A life of religion won’t lead to spiritual growth, but Proverbs 14.25–27 says that the fear of the Lord is the fountain of life. With this in mind, how do we get back to a life filled with vibrant faith? How do we move out of ritualized religion and bring meaning back into our faith?
1. We need to stop living for ourselves and put God first daily.
Read 2 Corinthians 5.15.
When we became new creations in Christ, we were called to stop living for ourselves. Instead of focusing on our own needs, we’re called to live lives that will, first and foremost, bring glory and honor to God.
2. We need to stop trying to change from the outside in and let God change us from the inside out.
Read 2 Corinthians 5.17.
When we accept Jesus as our Savior, He begins working in our hearts first. As long as we continue to try and change ourselves, we’ll never experience Jesus’ lasting restoration and hope. If we allow Him into our hearts, He will begin the work and restoration that only He can bring about.

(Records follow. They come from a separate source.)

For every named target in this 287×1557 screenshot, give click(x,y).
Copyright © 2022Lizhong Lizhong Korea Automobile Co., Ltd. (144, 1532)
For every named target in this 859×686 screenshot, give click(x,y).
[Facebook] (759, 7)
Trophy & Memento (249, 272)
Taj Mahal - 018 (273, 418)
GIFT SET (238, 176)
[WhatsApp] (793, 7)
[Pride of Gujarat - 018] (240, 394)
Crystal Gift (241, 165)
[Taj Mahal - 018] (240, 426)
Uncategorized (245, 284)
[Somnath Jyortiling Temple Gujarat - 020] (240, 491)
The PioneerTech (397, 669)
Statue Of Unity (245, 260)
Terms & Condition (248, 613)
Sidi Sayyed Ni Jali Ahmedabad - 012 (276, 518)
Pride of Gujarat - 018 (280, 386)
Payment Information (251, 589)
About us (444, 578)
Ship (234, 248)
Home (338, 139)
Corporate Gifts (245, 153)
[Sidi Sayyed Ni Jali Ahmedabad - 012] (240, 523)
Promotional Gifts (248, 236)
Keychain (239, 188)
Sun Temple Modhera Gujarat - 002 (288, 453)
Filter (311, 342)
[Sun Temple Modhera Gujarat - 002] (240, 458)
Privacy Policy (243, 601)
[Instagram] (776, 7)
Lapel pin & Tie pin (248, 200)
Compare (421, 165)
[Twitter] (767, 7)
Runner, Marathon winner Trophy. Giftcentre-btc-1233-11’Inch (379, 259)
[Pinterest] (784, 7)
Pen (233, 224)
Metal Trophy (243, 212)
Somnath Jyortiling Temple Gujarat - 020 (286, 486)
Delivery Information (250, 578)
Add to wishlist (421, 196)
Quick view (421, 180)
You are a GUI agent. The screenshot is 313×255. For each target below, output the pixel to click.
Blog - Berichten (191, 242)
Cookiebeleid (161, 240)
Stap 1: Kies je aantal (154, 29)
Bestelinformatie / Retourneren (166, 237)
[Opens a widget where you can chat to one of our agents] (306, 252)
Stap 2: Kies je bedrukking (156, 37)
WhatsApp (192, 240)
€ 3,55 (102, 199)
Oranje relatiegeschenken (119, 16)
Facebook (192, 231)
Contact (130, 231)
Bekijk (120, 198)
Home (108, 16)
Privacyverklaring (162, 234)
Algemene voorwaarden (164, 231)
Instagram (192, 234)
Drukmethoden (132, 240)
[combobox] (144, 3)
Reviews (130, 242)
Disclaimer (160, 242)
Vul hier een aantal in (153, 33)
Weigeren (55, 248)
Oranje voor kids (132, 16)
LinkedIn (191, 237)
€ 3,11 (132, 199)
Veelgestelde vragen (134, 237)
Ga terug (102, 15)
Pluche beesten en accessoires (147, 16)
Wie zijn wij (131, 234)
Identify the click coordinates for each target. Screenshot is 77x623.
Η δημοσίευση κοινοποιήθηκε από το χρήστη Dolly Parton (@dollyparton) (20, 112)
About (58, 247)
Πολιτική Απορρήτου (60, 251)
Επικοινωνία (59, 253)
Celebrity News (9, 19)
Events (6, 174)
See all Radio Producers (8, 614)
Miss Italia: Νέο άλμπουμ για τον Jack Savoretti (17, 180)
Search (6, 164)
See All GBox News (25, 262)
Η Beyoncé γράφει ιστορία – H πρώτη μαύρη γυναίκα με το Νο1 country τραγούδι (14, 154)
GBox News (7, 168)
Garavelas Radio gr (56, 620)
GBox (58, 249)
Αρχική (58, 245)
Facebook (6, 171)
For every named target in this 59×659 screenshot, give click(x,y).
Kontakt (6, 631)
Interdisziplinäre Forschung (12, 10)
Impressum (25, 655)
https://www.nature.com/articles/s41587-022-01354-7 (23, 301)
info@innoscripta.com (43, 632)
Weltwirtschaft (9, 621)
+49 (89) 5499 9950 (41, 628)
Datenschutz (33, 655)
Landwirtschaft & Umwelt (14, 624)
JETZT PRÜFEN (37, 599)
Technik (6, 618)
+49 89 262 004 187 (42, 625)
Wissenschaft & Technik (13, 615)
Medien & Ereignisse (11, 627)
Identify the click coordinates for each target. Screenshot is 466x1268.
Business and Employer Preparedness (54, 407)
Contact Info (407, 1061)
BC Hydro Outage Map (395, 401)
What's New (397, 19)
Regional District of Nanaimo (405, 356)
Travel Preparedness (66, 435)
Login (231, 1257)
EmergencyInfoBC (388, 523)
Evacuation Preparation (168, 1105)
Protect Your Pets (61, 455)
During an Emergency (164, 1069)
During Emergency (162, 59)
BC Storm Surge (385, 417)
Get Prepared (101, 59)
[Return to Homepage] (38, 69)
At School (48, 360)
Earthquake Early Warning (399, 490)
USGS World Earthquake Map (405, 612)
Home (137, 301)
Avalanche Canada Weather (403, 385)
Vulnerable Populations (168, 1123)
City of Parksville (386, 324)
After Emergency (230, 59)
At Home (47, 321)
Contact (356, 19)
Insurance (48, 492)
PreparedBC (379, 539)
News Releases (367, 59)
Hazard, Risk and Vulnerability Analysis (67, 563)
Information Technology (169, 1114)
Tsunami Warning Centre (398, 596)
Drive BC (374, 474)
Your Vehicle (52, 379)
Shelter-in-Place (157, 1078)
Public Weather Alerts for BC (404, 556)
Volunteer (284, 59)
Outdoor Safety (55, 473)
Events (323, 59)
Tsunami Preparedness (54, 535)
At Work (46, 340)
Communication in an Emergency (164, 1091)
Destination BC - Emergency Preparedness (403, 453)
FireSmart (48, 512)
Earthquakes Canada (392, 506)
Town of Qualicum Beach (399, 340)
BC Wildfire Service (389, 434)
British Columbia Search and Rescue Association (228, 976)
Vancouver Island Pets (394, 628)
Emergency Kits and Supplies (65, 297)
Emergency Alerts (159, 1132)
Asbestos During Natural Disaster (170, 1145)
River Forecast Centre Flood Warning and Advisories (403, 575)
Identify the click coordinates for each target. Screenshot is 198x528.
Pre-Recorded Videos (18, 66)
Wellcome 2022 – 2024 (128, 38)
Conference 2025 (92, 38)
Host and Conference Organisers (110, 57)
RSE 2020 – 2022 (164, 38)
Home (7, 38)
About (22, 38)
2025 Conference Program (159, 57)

3. We need to stop working for God’s approval and start living from God’s approval in Christ.
Read Colossians 1.12.
Because of Jesus’ incredible sacrificial love for us, we don’t need to work to be accepted by God. Instead, Jesus’ death on the cross has already qualified us as God’s children, and we can take hold of that freedom.
4. We need to turn from dead religion to a life-giving relationship with God.
The best way to do this is to spend some time continuously falling in love with Jesus. When we reflect on the sacrifice He made for us and all He’s done for us, the things that once seemed like something we “had to” do become things we now feel like we “get to” do. It’s a privilege to be able to spend time with God, learning from His Word and listening to His voice. As we fall in love with Jesus, we recognize all of the gifts He’s given us that we get to do.